» 課題内容:
運動と食事についての対談記事から、「上原:走り幅跳びです。」から「橋爪:運動する時間で違いがあるのですね。」までの全文を一字一句違えずに書き写してください。

---- 演習文

3大学2中高を設置する本学園のスケールメリットを生かして、高校生が大学の先生から学ぶ「教えて先生」。今回は、常翔啓光学園高で陸上部に所属する1年生、上原梨花さんと橋爪翔さんが、広島国際大医療栄養学科の中村亜紀教授に運動と食事の関係について教わりました。
体力や筋力を向上させる夕方の運動
中村:広島国際大で栄養学を教えています。私の主な研究は、いつ、何を食べると健康に良いかという「時間栄養学」と、アスリートの競技力向上をサポートする食事についてです。今日は、運動部で体を鍛える高校生がどんな食べ物をどのように食べるとよいか、一緒に考えていきましょう。2人は陸上部でどんな競技をしていますか?
上原:走り幅跳びです。
橋爪:100m走とやり投げです。
中村:どちらも瞬発力が必要になる競技ですね。練習は放課後ですか?
上原:月曜日から土曜日まで、放課後に1時間半活動しています。
中村:ヒトの体温は午後3時ごろに最も高くなり、運動能力・酸素消費量・肺活量のいずれも夕方がピークになります。血液中の成長ホルモンも、朝より夕方に運動する方が大きく増えるので、夕方の運動は体力や筋力を向上させます(グラフ1)。
橋爪:運動する時間で違いがあるのですね。
中村:そうなんです。ところで、練習後の夕食は何時ごろに食べますか?

--------
---- データ一覧

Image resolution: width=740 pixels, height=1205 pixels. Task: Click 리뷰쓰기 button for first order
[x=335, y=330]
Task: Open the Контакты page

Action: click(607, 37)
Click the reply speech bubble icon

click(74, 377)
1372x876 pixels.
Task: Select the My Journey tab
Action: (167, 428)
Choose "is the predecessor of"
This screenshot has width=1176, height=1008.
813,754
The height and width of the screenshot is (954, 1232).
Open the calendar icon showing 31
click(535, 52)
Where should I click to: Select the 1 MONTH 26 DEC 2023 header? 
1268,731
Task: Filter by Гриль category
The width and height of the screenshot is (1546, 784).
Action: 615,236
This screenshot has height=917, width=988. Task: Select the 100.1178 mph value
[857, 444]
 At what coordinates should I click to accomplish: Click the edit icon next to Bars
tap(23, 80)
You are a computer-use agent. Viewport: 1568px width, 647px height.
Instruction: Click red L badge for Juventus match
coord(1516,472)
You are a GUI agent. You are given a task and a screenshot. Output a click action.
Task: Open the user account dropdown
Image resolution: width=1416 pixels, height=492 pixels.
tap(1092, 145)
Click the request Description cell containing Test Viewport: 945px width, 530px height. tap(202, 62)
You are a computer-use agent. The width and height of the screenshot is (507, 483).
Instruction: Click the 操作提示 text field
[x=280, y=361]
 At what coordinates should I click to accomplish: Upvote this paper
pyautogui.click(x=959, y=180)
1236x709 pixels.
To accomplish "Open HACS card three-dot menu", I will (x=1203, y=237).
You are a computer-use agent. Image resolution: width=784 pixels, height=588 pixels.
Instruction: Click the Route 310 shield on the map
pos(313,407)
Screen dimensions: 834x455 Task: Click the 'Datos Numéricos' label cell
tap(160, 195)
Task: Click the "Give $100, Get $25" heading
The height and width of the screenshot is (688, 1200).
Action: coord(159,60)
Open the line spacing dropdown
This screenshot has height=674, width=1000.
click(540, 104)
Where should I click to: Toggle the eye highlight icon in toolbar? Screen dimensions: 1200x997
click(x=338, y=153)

--------

» 回答:
上原:走り幅跳びです。
橋爪:100m走とやり投げです。
中村:どちらも瞬発力が必要になる競技ですね。練習は放課後ですか?
上原:月曜日から土曜日まで、放課後に1時間半活動しています。
中村:ヒトの体温は午後3時ごろに最も高くなり、運動能力・酸素消費量・肺活量のいずれも夕方がピークになります。血液中の成長ホルモンも、朝より夕方に運動する方が大きく増えるので、夕方の運動は体力や筋力を向上させます(グラフ1)。
橋爪:運動する時間で違いがあるのですね。